DOCUMENT EXCERPT –
Pipelines

Data Prepper Pipeline

To use Data Prepper, you define pipelines in a configuration YAML file. Each pipeline is a combination of a source, a buffer, zero or more processors, and one or more sinks. For example:

  1. simple-sample-pipeline:
  2. workers: 2 # the number of workers
  3. delay: 5000 # in milliseconds, how long workers wait between read attempts
  4. source:
  5. random:
  6. buffer:
  7. bounded_blocking:
  8. buffer_size: 1024 # max number of records the buffer accepts
  9. batch_size: 256 # max number of records the buffer drains after each read
  10. processor:
  11. - string_converter:
  12. upper_case: true
  13. sink:
  14. - stdout:
  • Sources define where your data comes from. In this case, the source is a random UUID generator (random).

  • Buffers store data as it passes through the pipeline.

    By default, Data Prepper uses its one and only buffer, the bounded_blocking buffer, so you can omit this section unless you developed a custom buffer or need to tune the buffer settings.

  • Processors perform some action on your data: filter, transform, enrich, etc.

    You can have multiple processors, which run sequentially from top to bottom, not in parallel. The string_converter processor transform the strings by making them uppercase.

  • Sinks define where your data goes. In this case, the sink is stdout.

DATA EXTRACT –

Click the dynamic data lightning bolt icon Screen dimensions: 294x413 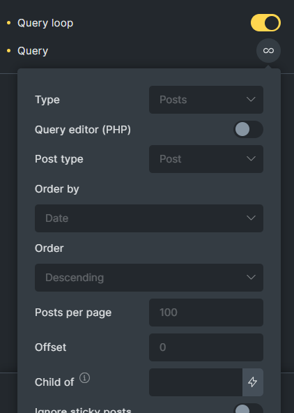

REQUIREMENTS –
**1)** According to the Data Prepper pipelines page, in what order do multiple processors run?
**2)** Carry on the Data Prepper pipelines page, starting right after its last sentence.
The material isn't needed for this work.

TASK-BY-TASK RESULTS –
**1)** They run sequentially from top to bottom, not in parallel.

**2)**
Examples

This section provides some pipeline examples that you can use to start creating your own pipelines. For more information, see Data Prepper configuration reference guide.

The Data Prepper repository has several sample applications to help you get started.

Log ingestion pipeline

The following example demonstrates how to use HTTP source and Grok prepper plugins to process unstructured log data.

  1. log-pipeline:
  2. source:
  3. http:
  4. ssl: false
  5. processor:
  6. - grok:
  7. match:
  8. log: [ "%{COMMONAPACHELOG}" ]
  9. sink:
  10. - opensearch:
  11. hosts: [ "https://opensearch:9200" ]
  12. insecure: true
  13. username: admin
  14. password: admin
  15. index: apache_logs

This example uses weak security. We strongly recommend securing all plugins which open external ports in production environments.

Trace analytics pipeline

The following example demonstrates how to build a pipeline that supports the Trace Analytics OpenSearch Dashboards plugin. This pipeline takes data from the OpenTelemetry Collector and uses two other pipelines as sinks. These two separate pipelines index trace and the service map documents for the dashboard plugin.

Classic

This pipeline definition will be deprecated in 2.0. Users are recommended to use Event record type pipeline definition.

  1. entry-pipeline:
  2. delay: "100"
  3. source:
  4. otel_trace_source:
  5. ssl: false
  6. sink:
  7. - pipeline:
  8. name: "raw-pipeline"
  9. - pipeline:
  10. name: "service-map-pipeline"
  11. raw-pipeline:
  12. source:
  13. pipeline:
  14. name: "entry-pipeline"
  15. processor:
  16. - otel_trace_raw_prepper:
  17. sink:
  18. - opensearch:
  19. hosts: ["https://localhost:9200"]
  20. insecure: true
  21. username: admin
  22. password: admin
  23. index_type: trace-analytics-raw
  24. service-map-pipeline:
  25. delay: "100"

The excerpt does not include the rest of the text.